Die 80 Millionen Dollar, die Obama für die im Januar 2010 geplante Schließung des weltweit kritisierten Lagers beantragt hatte, wurden ihm vom Senat verweigert.
90 Senatoren stimmten gegen die Finanzzusage, nur sechs dafür.
Senatoren beider Parteien sind besorgt und befürchten eine Verlegung von Häftlingen in die USA.
Derzeit sollen im Gefangenlager Guantánamo auf Kuba 240
Häftlinge inhaftiert sein.
Präsident Obama hält aber trotz der Entscheidung des Senats an seinen Schließungsplänen fest.

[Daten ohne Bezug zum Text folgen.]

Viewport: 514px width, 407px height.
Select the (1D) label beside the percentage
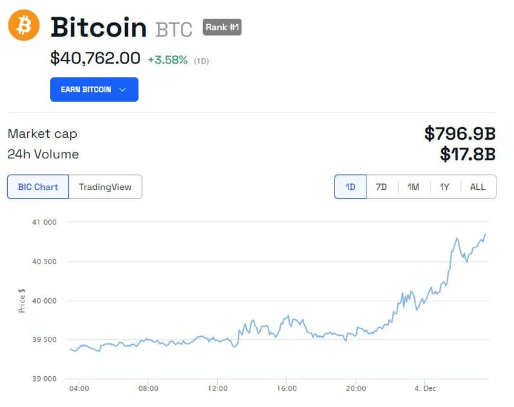(x=200, y=60)
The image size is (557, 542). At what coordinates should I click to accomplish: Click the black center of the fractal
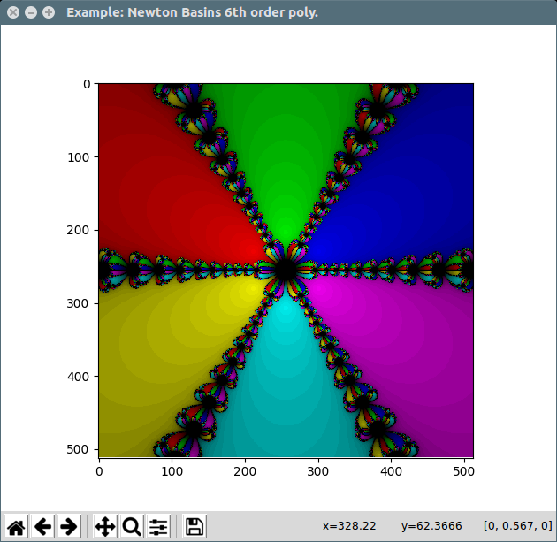(286, 271)
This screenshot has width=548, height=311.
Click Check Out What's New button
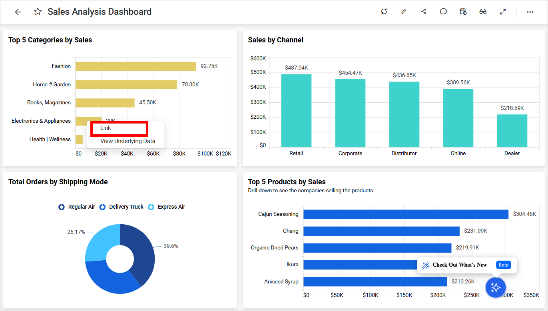[460, 265]
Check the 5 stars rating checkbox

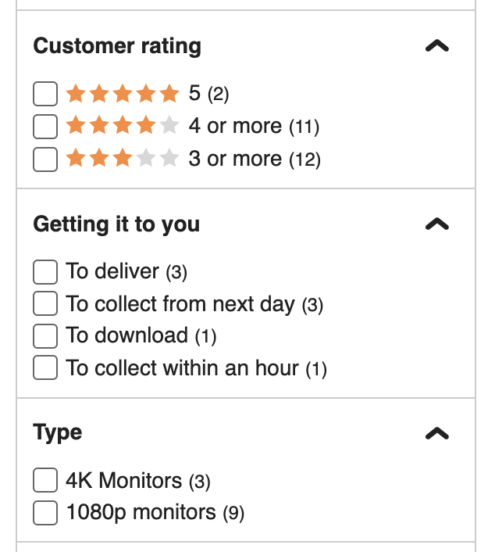pos(45,95)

Angeblich benötige der Kongreß weitere Details für seine Entscheidung.
Auch liegen noch keine Pläne über den weiteren Verbleib der Gefangenen vor.

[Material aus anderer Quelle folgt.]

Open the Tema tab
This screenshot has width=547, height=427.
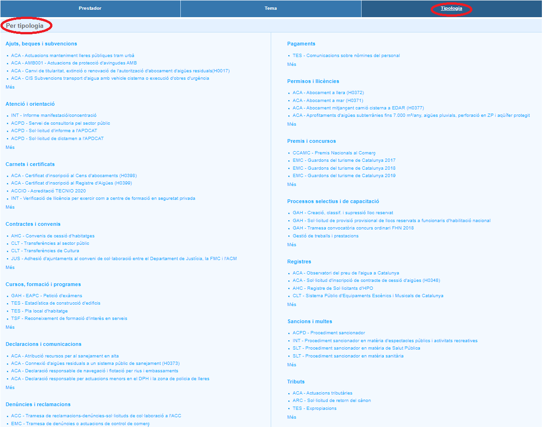(271, 8)
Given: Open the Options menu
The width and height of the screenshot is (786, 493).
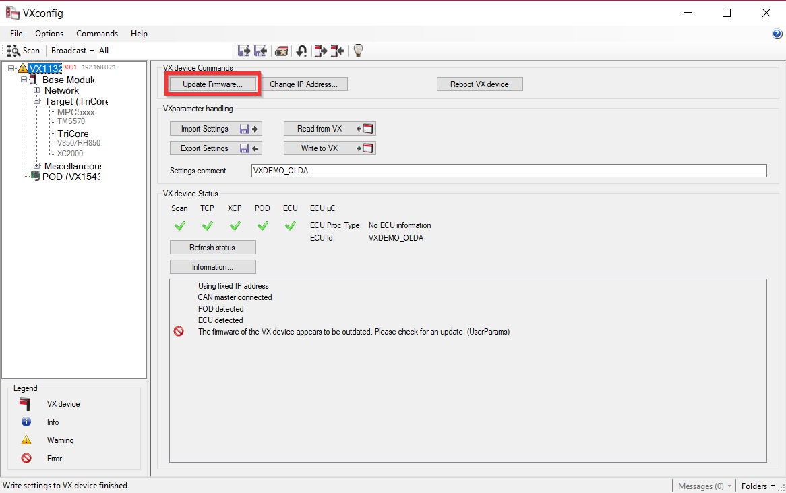Looking at the screenshot, I should click(x=49, y=33).
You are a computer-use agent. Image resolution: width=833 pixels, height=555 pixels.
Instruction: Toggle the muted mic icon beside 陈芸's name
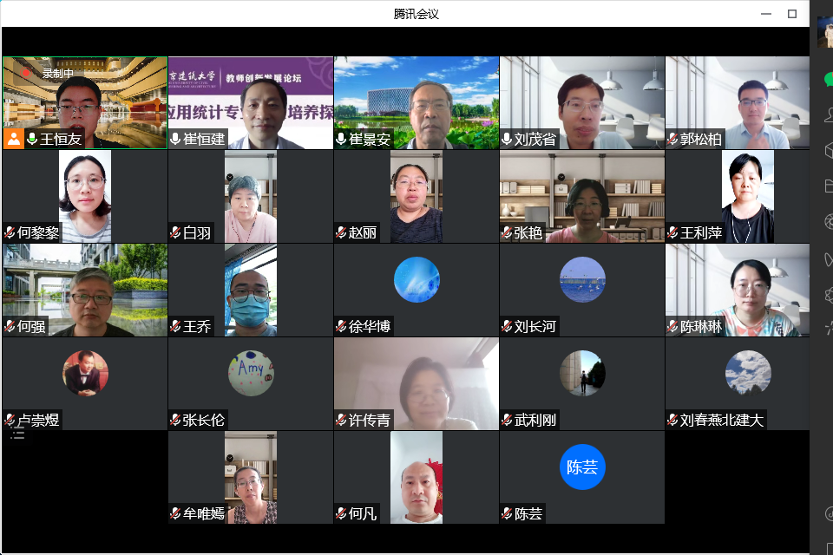coord(507,513)
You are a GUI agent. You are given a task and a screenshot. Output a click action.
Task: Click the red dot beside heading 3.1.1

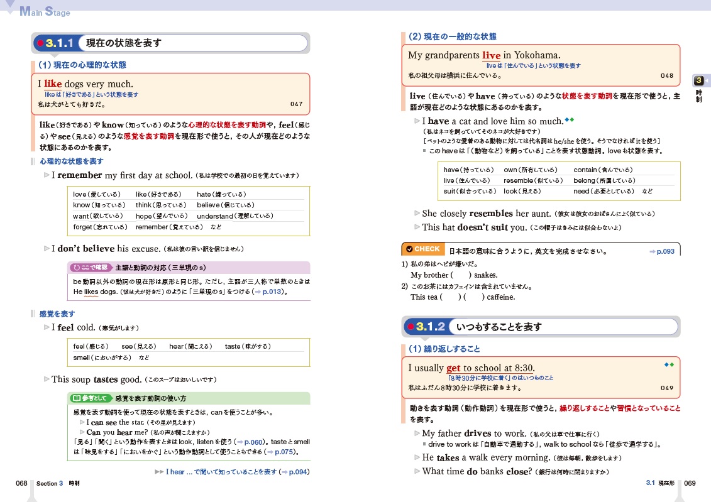pyautogui.click(x=40, y=43)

An erster Stelle steht die Sicherheit der Amerikaner, so Obama.
Die Schließung des Gefangenenlagers auf Kuba war eines seiner wichtigsten Wahlversprechen.
Der tansanische Guantánamo-Häftling Ahmed Khalfan Ghailani, ein mutmaßliches Mitglied des Terrornetzwerks Al Kaida, soll als erster Insasse des Lagers in New York vor Gericht kommen.
Ihm wird zur Last gelegt, am Tod von mehr als 200 Menschen bei Anschlägen auf die US-Botschaften in Tansania und Kenia beteiligt gewesen zu sein.
Die angeblich hohen Rückfallquoten ehemaliger Guantánamo-Häftlinge heißen die Debatte über Obamas Schließungspläne an.
Ein unveröffentlichter Report, der dieses belegt wird offenbar mit Rücksicht auf die Pläne Obamas, Guantánamo bis Januar nächsten Jahres zu schließen, zurückgehalten.